- Episode no.: Episode 12
- Directed by: Alan Perry
- Written by: Donald James
- Editing by: Len Walter
- Production code: 16
- Original air date: 30 September 1970

Guest appearances
- David Sumner as Captain Frank Craig; Steve Cory as Moonbase guard; Louise Pajo as Nurse;

Episode chronology
| ← Previous "Confetti Check A-O.K." | Next → "Sub-Smash" |

= Kill Straker! =

"Kill Straker!" is the 12th episode of UFO, a 1970 British science fiction television series about an alien invasion of Earth. The screenplay was written by Donald James and the director was Alan Perry. The episode was filmed between 5 and 17 November 1969 and was first broadcast on 30 September 1970 on Border Television. It was the 16th episode filmed. The episode was originally titled "The Inside Man".

The series was created by Gerry Anderson and Sylvia Anderson with Reg Hill, and produced by the Andersons and Lew Grade's Century 21 Productions for Grade's ITC Entertainment company.

==Plot==
Colonel Paul Foster and Captain Frank Craig are piloting a lunar module when it is approached by a UFO. Both are then subjected to mind-altering impulses that cause them to want to kill Commander Ed Straker. Straker makes a split-second decision that saves the men from crashing.

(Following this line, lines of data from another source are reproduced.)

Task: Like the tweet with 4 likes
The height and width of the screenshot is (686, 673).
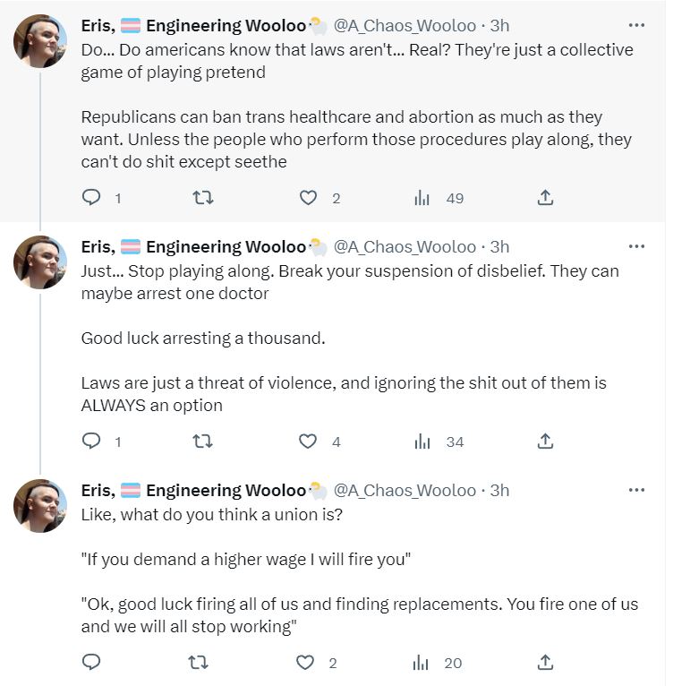Action: point(308,441)
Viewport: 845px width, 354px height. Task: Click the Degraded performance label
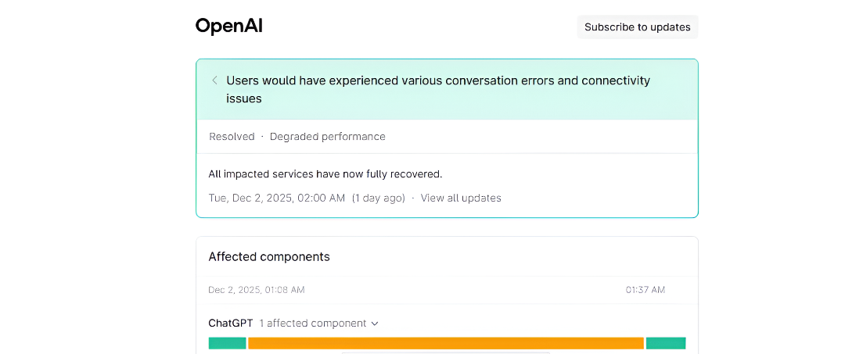(x=327, y=137)
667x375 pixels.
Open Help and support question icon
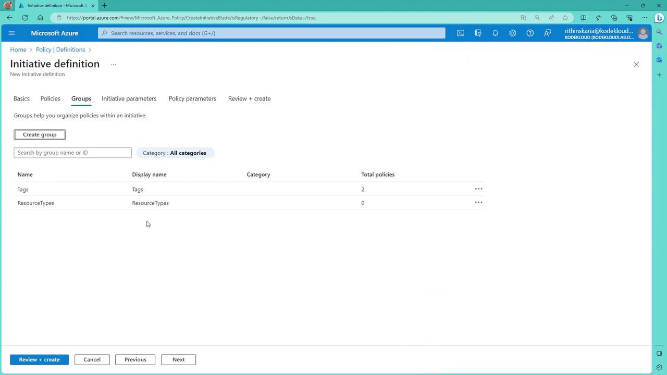coord(530,33)
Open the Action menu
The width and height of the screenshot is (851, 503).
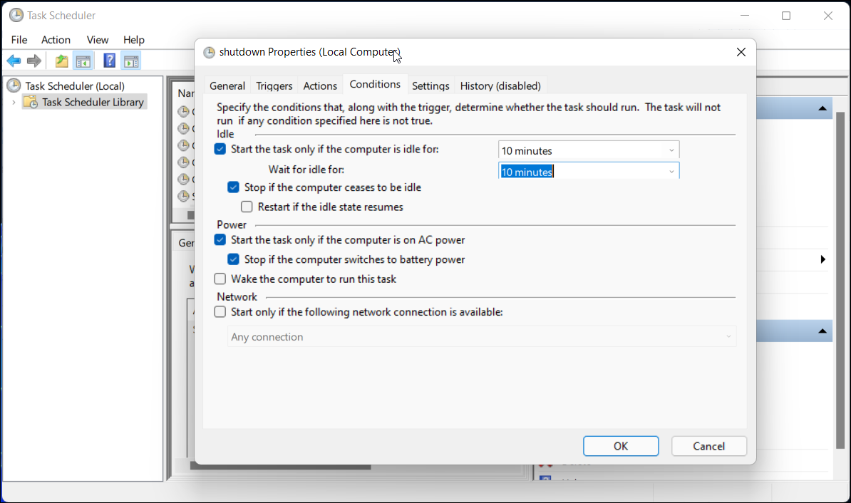[56, 40]
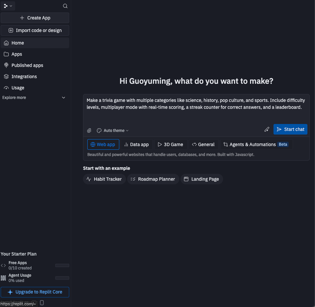
Task: Click the paperclip attach file icon
Action: pyautogui.click(x=89, y=131)
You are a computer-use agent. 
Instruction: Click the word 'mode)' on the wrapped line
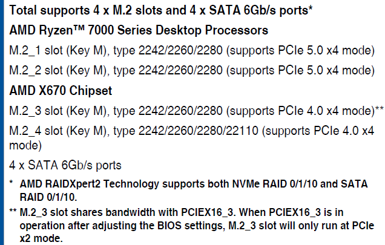point(25,145)
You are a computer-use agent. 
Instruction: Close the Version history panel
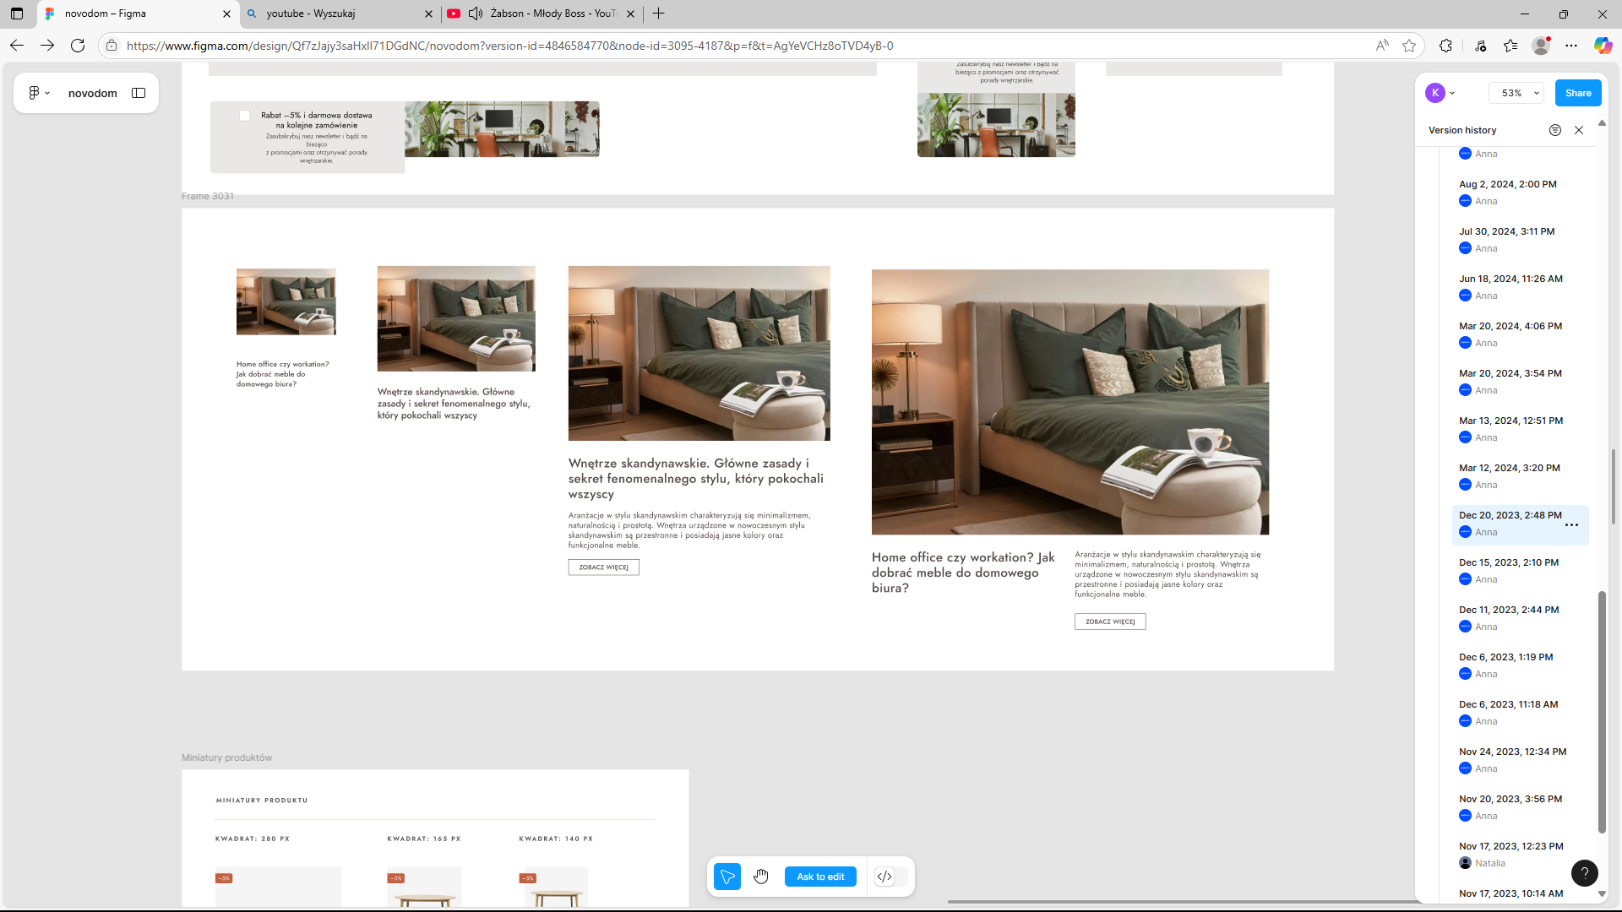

Returning to Moonbase, Foster starts to criticise Straker's performance and then Craig makes an unsuccessful attempt to kill Straker in his sleep. Craig also tries to destroy Moonbase's supply of air and water but is killed in the attempt. To further discredit Straker's abilities, Foster sends a critical report on him to General James Henderson, leading to a confrontation between Straker and Foster. Foster pulls a gun, a bullet punctures Moonbase's sphere and the two pass out from lack of oxygen.

Now back on Earth, Foster is placed under hypnosis by Dr. Jackson which reveals that the aliens mentally implanted the impulse to kill Straker. Although Foster's career with SHADO appears over, Straker is not willing to give up on him and decides to test if Foster can combat the urge. He puts himself and Foster in a sealed room and tries to convince Foster that he is going to kill him. Foster demonstrates that he can overcome the urge to kill Straker; soon after he is returned to active duty.

==Reception==
Believing "Kill Straker!" to be one of UFOs poorer episodes, John Kenneth Muir criticises the characterisation, arguing that despite Foster's highly unusual behaviour his colleagues are very slow to realise what has happened to him. Muir also finds the premise unoriginal, noting that the idea of "sleeper agents" had been explored in earlier episodes. However, he praises the tension of the physical altercations between Foster and Straker.

Ranking all the UFO episodes, review website anorakzone.com places "Kill Straker!" seventeenth, commenting that while the plot "doesn't really go anywhere you wouldn't expect", the episode is "well put together and performed".